As an Army veteran of World War II and a prisoner of war himself, Glenn Maddy has witnessed the pomp, parades, and other forms of recognition for U.S. veterans who fought in wars all over the globe.
But through all the years of memorials and services, he’s noticed one group that hasn’t received the recognition it deserves – surviving family members of those who made the supreme sacrifice and didn’t return.
As the guest speaker at a ceremony set for July 31 at Williams Park in the Village of Gibsonburg, Maddy, a retired Sandusky County agriculture agent, will focus his remarks on those families.
“There has always been a lot of recognition of folks who came back like me,” he said last week. “But for the families of servicemen who were killed in combat, they’ve never been adequately recognized in my opinion.”
The day Maddy was captured in January, 1945 nine other soldiers in his unit were killed and he often thinks of the effect their deaths had on their families.
One of the worst days of the war for his parents was January 23, 1945 – the day they received the telegram informing them their teenage son was listed as missing in action.
“A cousin was staying at our house that day and she said later it was just horrible for them,” he said.
The ceremony will begin at 2 p.m. at the village’s Veterans Memorial Wall.

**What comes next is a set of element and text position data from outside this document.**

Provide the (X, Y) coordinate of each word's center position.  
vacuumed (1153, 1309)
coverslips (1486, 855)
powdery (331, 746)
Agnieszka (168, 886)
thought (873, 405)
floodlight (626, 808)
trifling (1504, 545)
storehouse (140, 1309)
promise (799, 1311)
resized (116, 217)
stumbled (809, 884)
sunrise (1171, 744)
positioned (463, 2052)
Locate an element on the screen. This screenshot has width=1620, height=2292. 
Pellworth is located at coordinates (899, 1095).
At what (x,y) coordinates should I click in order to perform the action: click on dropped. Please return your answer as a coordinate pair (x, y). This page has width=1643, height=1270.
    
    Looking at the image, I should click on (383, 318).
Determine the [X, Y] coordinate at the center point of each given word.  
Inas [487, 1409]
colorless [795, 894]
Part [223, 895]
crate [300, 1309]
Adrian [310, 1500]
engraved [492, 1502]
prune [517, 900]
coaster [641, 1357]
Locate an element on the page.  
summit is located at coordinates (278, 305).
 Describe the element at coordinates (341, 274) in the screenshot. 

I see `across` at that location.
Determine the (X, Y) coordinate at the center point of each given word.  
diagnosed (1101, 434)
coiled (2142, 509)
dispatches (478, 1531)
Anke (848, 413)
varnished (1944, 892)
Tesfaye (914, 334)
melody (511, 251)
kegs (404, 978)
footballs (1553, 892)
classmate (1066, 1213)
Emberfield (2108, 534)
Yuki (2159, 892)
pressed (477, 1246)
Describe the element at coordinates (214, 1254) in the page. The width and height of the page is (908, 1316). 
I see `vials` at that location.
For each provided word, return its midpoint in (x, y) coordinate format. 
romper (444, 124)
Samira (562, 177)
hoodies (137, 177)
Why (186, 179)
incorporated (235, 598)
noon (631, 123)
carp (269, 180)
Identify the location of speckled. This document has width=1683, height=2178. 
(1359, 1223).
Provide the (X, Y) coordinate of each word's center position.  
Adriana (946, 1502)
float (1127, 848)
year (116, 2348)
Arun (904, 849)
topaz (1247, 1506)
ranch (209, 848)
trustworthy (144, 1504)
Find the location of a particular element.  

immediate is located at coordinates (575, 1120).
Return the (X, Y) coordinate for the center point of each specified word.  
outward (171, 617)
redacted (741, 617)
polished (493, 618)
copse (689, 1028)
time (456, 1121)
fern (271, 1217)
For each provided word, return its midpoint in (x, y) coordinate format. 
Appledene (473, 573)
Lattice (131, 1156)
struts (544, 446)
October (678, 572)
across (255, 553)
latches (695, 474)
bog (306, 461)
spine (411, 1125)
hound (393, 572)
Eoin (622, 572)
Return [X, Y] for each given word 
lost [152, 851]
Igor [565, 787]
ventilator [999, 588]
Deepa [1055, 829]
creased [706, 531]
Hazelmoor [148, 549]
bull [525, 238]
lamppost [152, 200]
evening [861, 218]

A folding of the Rodger Young interment flag will follow Maddy’s remarks.
Young was born in Tiffin in 1918 and lived in Green Springs and Clyde.
In July, 1943, his squad was pinned down by a Japanese machine gun nest protecting an airstrip on New Guinea. Despite being wounded by the initial burst of fire, he crept close enough to the nest to throw hand grenades at it before being hit again and killed.
His heroic actions allowed his squad to withdraw with no additional losses while inflicting heavy casualties on the Japanese.
He was awarded the Medal of Honor in January, 1944 and his actions were commemorated by Frank Loesser, who wrote “The Ballad of Rodger Young.”
The Northcoast Veterans Museum will host a flag retirement ceremony at 3 p.m. and the museum will offer free admission from 10 a.m. to 6 p.m.